Semantic search in information retrieval (IR) refers to techniques that aim to understand the intent and contextual meaning behind a user’s query rather than relying solely on keyword matching. Unlike traditional keyword-based search, which matches documents based on exact terms, semantic search interprets the relationships between words, concepts, and user intent to return more relevant results. This approach uses natural language processing (NLP) and machine learning models to analyze the semantics—or meaning—of both the query and the content being searched.
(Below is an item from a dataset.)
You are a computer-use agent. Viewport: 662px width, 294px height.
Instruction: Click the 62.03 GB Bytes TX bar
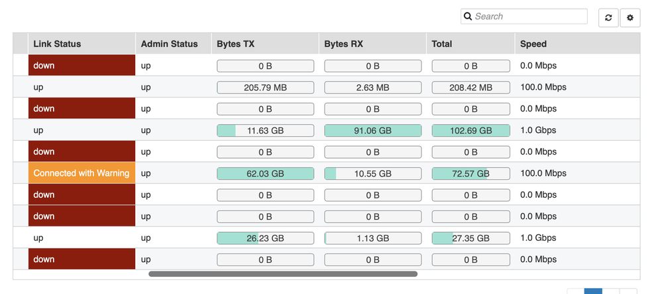pyautogui.click(x=265, y=173)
For example, a query like “how to fix a leaking pipe” might retrieve results about plumbing repairs, even if the exact phrase “leaking pipe” isn’t present in the documents.

At a technical level, semantic search often involves representing text as vectors in a high-dimensional space. Models like BERT, Word2Vec, or sentence transformers convert words, phrases, or entire documents into numerical embeddings that capture semantic similarities. For instance, the word “automobile” and “car” would be close in this vector space, even if they don’t share letters. When a user submits a query, the system computes its vector and compares it to the vectors of indexed documents using similarity metrics like cosine similarity. This allows the retrieval of documents that are conceptually related but might lack exact keyword overlaps. Techniques like latent semantic indexing (LSI) or transformer-based architectures (e.g., SBERT) are commonly used to build these representations. Developers might implement this using libraries like Hugging Face Transformers or FAISS for efficient similarity search.

A practical example of semantic search is in e-commerce. If a user searches for “wireless headphones under $100,” a semantic system could identify products labeled as “Bluetooth earbuds” or “cord-free earphones” priced at $99, even if those exact terms aren’t in the query. Another use case is enterprise search, where employees might look for “Q4 sales reports” and receive results containing “Fourth-quarter revenue analysis” documents. Tools like Elasticsearch with semantic plugins or custom solutions using OpenAI’s embeddings enable developers to integrate semantic search into applications. By focusing on meaning rather than syntax, semantic search improves relevance, handles synonyms and ambiguities, and adapts to natural language variations—making it particularly useful for modern applications requiring nuanced understanding.